The hormonal excess also expands fluid volume in the body, promotes sodium and water retention, and increases blood vessel resistance, all of which drive up blood pressure. Hypertension affects anywhere from 18% to 77% of patients depending on how long the disease has been active. Abnormal heart rhythms, including dangerous ventricular arrhythmias, are more common as well, likely because of structural changes in the heart’s left ventricle.
Metabolic problems are equally shared. Between 22% and 77% of patients develop type 2 diabetes, with another 26% to 41% falling into the prediabetes range. Abnormal cholesterol and triglyceride levels affect up to 61% of patients. Sleep apnea is common in both conditions, driven by the enlargement of soft tissues in the airway and tongue.

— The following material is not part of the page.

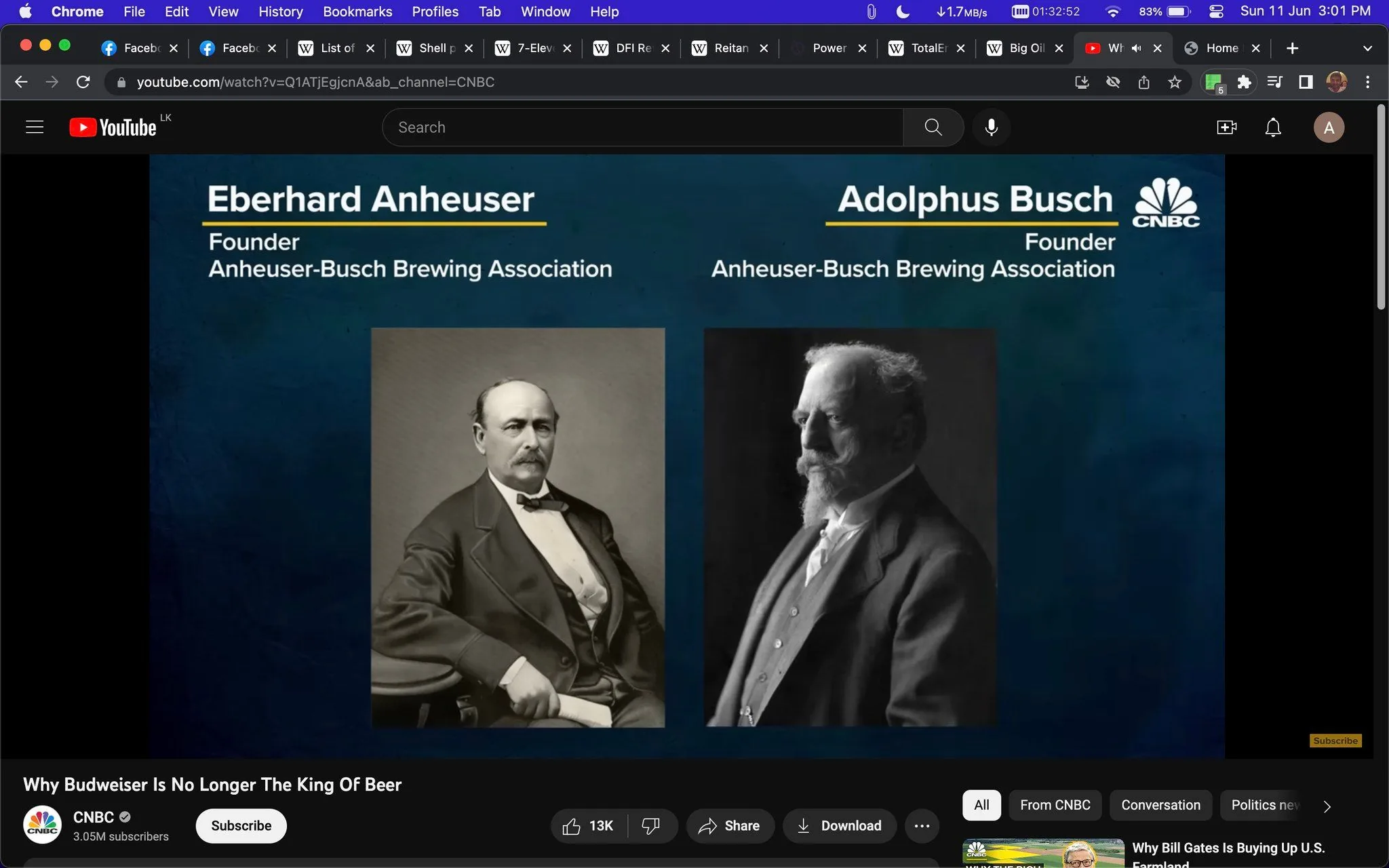1389x868 pixels.
Task: Switch to the DFI Re Wikipedia tab
Action: tap(630, 47)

Identical Diagnostic Testing
Doctors use the same test to confirm either condition: a growth hormone suppression test. You drink a sugary solution, and your blood is tested to see whether growth hormone levels drop in response. In a healthy person, the sugar load pushes growth hormone below 1 ng/mL. In someone with gigantism or acromegaly, growth hormone stays stubbornly elevated because the pituitary tumor keeps producing it regardless of what the rest of the body signals. Blood levels of IGF-1 are also measured, since this hormone stays elevated around the clock and gives a more stable picture than growth hormone, which naturally fluctuates throughout the day.
Shared Genetic Roots
The same genetic mutations can cause either condition depending on when in life the tumor forms. Over the past two decades, researchers have identified several inherited syndromes that predispose people to growth hormone-secreting pituitary tumors. These include multiple endocrine neoplasia types 1 and 4, Carney complex, McCune-Albright syndrome, and familial isolated pituitary adenoma (linked to mutations in a tumor suppressor gene called AIP). A more recently discovered condition called X-linked acrogigantism, or X-LAG, involves duplications on the X chromosome and tends to cause very early-onset gigantism.

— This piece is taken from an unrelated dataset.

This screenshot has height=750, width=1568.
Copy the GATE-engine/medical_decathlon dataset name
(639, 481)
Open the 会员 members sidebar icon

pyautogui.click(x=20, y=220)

These genetic causes are especially relevant in younger patients. Most cases of gigantism and acromegaly diagnosed in children, adolescents, and young adults trace back to one of these inherited conditions. The same mutation in the same family can produce gigantism in one member and acromegaly in another, depending purely on when the tumor starts secreting excess hormone.
The Same Treatment Approach
Because the underlying problem is identical, treatment follows the same playbook for both conditions. The first-line approach is surgical removal of the pituitary tumor, typically performed through the nose and sinuses to reach the base of the skull without opening it. At experienced surgical centers, long-term remission rates average around 80%, climbing to roughly 90% when the tumor is small and well-defined. Success means growth hormone and IGF-1 levels return to normal, which halts further tissue overgrowth, though some changes (like bone enlargement) are permanent.

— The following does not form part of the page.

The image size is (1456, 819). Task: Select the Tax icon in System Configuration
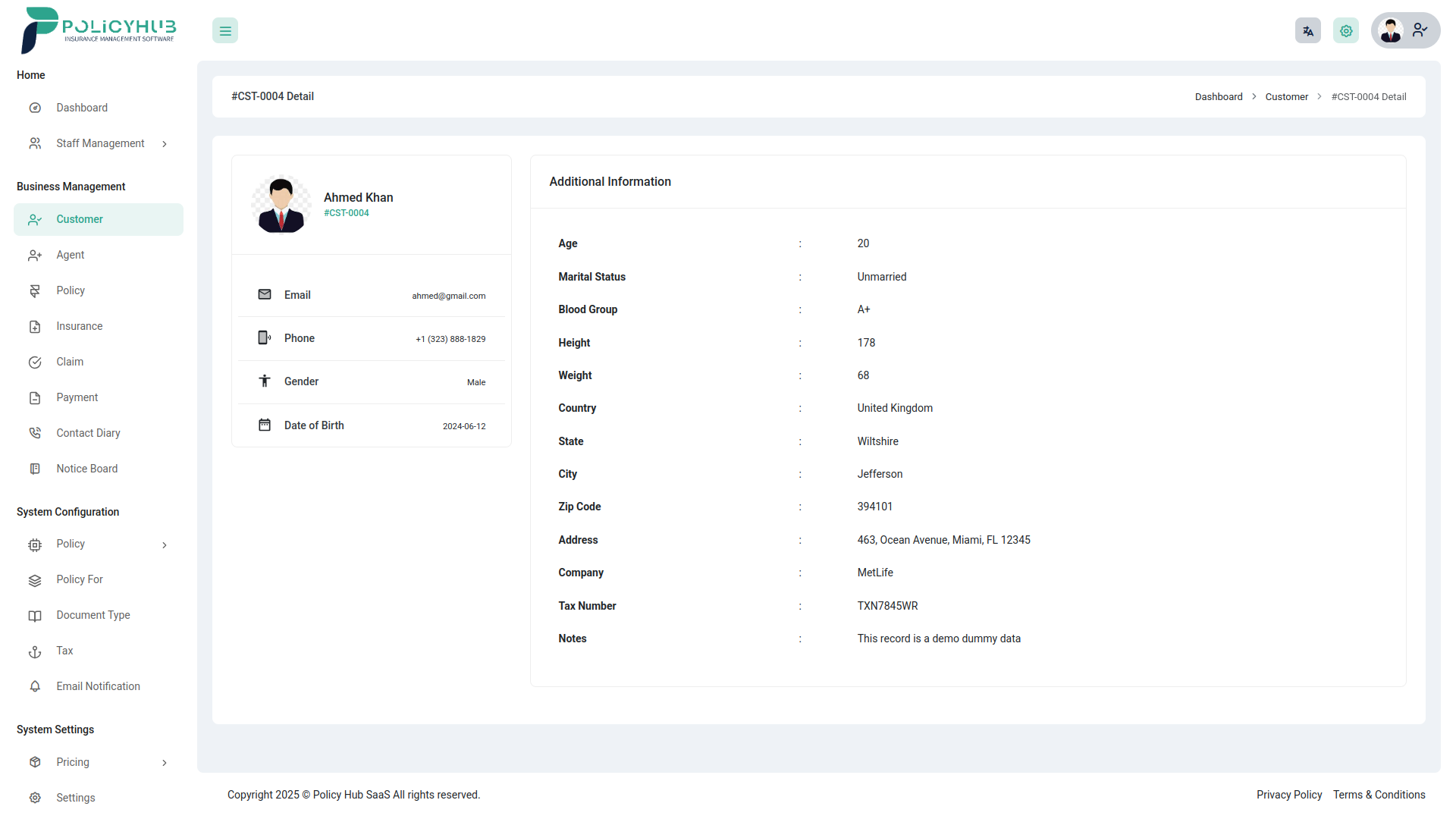(x=35, y=651)
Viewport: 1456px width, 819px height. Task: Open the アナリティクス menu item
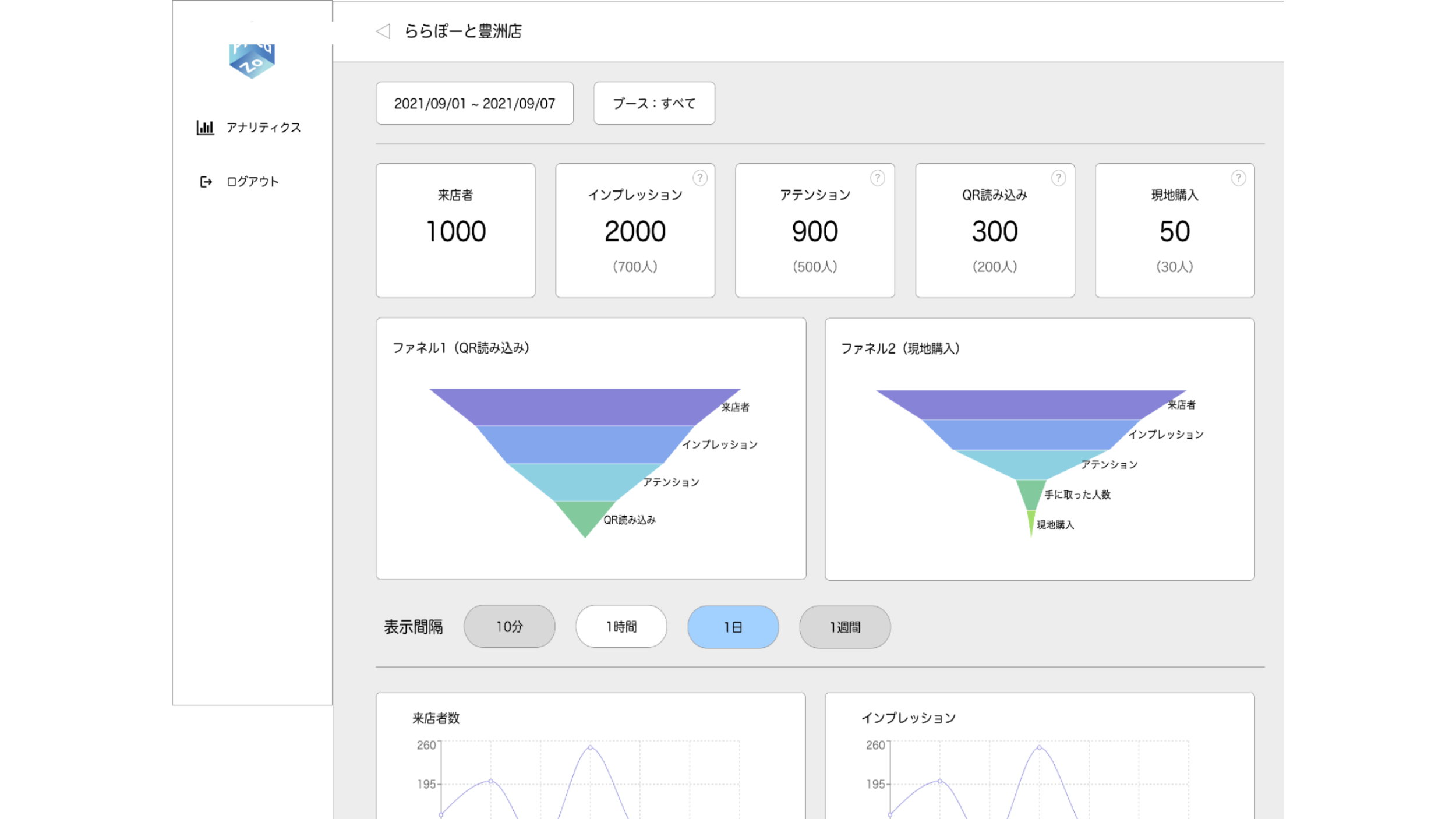263,128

When surgery doesn’t fully normalize hormone levels, or when tumors are too large to remove completely, medications that mimic a natural brain chemical called somatostatin become the primary treatment. These drugs suppress growth hormone production and can also shrink the tumor. They’re available as monthly injections or, more recently, as oral capsules that have shown consistent ability to keep growth hormone and IGF-1 in the normal range.
For both conditions, controlling the hormone excess also means managing the downstream health problems. Blood pressure, blood sugar, cholesterol, and sleep apnea all need ongoing attention, because the cardiovascular damage from years of elevated growth hormone doesn’t reverse automatically once hormone levels normalize. The earlier treatment begins, the less cumulative damage these complications cause, which is one reason early recognition of either condition matters so much.